Generazione mille euro
"Qualcosa ci inventiamo". Come da tradizione italiana, l’arte di arrangiarsi è la risposta popolare all’incubo di massa del precariato occupazionale (e - di conseguenza - di vita, in una Repubblica "fondata sul lavoro"). Liberamente ispirato all’omonimo romanzo, fenomeno prima diffusosi su Internet e poi dato alle stampe, il co-sceneggiatore e regista Massimo Venier rispetto al singolo caso delinea 5 differenti figure di trentenni con altrettante modalità di affrontare il problema. E adotta i registri della commedia briosa - in continuità con la sua specializzazione nella risata (a fianco di Gialappa’s Band, Aldo Giovanni e Giacomo, Ale e Franz) – e della rassegnazione. L’impassibile protagonista, che si vuole rappresentativo ("sono un luogo comune"), come strategia per sopravvivere rifiuta infatti sia i sogni che la realtà ("quello che mi succede non mi riguarda"). Perché non solo è un valido matematico costretto a fare l’assistente universitario non retribuito e a mantenersi con un impiego che non gli piace in un’azienda a cui non piace lui, ma in più viene lasciato dalla propria compagna e sfrattato dal fatiscente appartamento che divide con altri inquilini.

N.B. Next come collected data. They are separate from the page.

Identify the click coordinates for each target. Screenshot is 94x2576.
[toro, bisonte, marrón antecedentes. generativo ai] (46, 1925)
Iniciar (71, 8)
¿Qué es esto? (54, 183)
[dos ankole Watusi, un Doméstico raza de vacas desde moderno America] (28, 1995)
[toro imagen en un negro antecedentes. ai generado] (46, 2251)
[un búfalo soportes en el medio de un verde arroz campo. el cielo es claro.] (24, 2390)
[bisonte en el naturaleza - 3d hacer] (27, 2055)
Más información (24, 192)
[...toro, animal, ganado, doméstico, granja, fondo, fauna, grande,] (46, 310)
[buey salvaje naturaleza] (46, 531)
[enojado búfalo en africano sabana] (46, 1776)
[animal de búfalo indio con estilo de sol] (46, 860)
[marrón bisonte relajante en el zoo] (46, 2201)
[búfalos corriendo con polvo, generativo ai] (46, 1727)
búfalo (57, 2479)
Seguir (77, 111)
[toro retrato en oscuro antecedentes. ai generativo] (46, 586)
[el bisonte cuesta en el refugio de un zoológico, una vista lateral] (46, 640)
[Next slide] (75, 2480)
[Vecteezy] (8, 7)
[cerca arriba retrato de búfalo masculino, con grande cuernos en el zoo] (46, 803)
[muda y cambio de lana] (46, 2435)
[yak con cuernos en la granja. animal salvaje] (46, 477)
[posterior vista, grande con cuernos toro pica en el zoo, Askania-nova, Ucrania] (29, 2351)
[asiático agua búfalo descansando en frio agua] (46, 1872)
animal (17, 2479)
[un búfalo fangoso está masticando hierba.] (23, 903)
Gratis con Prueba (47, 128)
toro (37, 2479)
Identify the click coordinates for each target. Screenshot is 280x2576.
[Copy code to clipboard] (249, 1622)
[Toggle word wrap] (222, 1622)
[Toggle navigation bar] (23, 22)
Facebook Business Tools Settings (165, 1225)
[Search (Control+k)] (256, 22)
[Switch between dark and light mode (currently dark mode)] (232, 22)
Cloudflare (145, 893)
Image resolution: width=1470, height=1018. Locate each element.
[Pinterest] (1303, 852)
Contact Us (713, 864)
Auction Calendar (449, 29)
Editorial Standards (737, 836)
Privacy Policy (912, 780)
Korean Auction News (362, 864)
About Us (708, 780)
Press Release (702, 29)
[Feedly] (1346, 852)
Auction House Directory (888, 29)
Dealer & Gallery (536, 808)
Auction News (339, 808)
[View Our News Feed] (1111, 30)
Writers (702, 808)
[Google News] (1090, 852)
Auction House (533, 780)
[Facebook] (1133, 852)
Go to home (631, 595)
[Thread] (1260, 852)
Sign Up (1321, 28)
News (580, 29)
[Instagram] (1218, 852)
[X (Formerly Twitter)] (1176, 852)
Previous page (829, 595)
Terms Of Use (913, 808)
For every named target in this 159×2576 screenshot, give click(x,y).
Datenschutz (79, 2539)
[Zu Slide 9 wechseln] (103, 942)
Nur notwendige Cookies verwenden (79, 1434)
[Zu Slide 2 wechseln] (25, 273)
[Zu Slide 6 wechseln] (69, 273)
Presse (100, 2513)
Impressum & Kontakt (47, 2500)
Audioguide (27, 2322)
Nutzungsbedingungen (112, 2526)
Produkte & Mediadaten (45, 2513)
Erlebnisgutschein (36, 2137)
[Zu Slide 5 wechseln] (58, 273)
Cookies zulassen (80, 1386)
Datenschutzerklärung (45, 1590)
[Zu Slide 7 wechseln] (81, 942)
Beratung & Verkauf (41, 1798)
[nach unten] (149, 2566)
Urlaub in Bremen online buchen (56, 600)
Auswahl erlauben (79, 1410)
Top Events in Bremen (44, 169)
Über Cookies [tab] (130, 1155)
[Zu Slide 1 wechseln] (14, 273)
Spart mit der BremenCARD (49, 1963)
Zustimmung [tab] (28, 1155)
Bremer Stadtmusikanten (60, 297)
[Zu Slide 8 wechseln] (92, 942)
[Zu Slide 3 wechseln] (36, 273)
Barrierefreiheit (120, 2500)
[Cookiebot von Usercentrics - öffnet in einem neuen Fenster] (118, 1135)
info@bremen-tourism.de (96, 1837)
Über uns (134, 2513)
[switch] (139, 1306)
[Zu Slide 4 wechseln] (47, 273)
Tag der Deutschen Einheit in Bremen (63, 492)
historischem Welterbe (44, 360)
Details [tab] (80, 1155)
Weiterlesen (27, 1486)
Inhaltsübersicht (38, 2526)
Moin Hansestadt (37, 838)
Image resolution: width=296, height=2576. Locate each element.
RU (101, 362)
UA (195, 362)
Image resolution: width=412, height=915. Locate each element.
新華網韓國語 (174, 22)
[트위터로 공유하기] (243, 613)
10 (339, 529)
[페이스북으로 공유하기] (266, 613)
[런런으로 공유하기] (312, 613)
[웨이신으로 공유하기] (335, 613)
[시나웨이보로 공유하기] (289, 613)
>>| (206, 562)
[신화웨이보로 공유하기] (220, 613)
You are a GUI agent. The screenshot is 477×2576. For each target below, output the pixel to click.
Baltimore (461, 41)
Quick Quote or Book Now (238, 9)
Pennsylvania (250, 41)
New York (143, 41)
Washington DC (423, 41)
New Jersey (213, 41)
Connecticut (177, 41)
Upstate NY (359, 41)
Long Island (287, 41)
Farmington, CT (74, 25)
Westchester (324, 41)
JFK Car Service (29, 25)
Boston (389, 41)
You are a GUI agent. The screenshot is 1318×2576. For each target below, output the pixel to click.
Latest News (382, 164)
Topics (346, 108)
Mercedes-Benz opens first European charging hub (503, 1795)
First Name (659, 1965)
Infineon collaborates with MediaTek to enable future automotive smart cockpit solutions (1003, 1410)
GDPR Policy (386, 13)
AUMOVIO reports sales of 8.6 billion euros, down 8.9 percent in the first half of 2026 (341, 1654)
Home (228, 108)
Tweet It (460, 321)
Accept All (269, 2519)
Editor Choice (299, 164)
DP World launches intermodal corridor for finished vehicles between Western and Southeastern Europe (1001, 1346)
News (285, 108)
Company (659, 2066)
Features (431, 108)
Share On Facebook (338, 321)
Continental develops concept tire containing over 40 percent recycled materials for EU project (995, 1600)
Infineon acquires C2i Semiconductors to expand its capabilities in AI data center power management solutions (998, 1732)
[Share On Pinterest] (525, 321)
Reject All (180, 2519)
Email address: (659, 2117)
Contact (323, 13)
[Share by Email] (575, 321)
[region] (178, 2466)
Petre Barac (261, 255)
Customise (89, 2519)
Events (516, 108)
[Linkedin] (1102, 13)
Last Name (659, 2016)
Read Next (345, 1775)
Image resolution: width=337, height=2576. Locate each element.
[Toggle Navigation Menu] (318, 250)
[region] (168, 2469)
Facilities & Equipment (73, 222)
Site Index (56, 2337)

"Generazione mille euro" oppone la presunta esattezza della scienza nel prevedere gli eventi alla casualità sovrana, ha interpreti giusti, indovina battute e accompagna uomini alla deriva (c’è chi si barcamena, chi ha paura di perdere il posto, chi è messo alla prova da una multinazionale dove si premia l’abilità a spacciare menzogne e al capo non interessa il giusto o sbagliato, ma ciò che conviene) mentre riconosce la forza delle donne: due affettuose ragazze incarnano entrambi i mondi (professione e cuore, inconciliabili), siano esse solitarie e rampanti oppure guidate dalla passione. Però, pur toccando un contesto di raccomandazioni e flessibilità, taglia fuori la concretezza delle difficoltà e i momenti bui. Con un’inerzia assuefatta e un ottimismo (basato sull’umanesimo e sulla semplice speranza attendista?) che chissà chi - tra quanti soffrono una situazione analoga - condividerebbe.

La frase: "non si usa “esperto di matematica”, ma “cultore della materia”. E’ il metodo che usano all’università per non pagarti".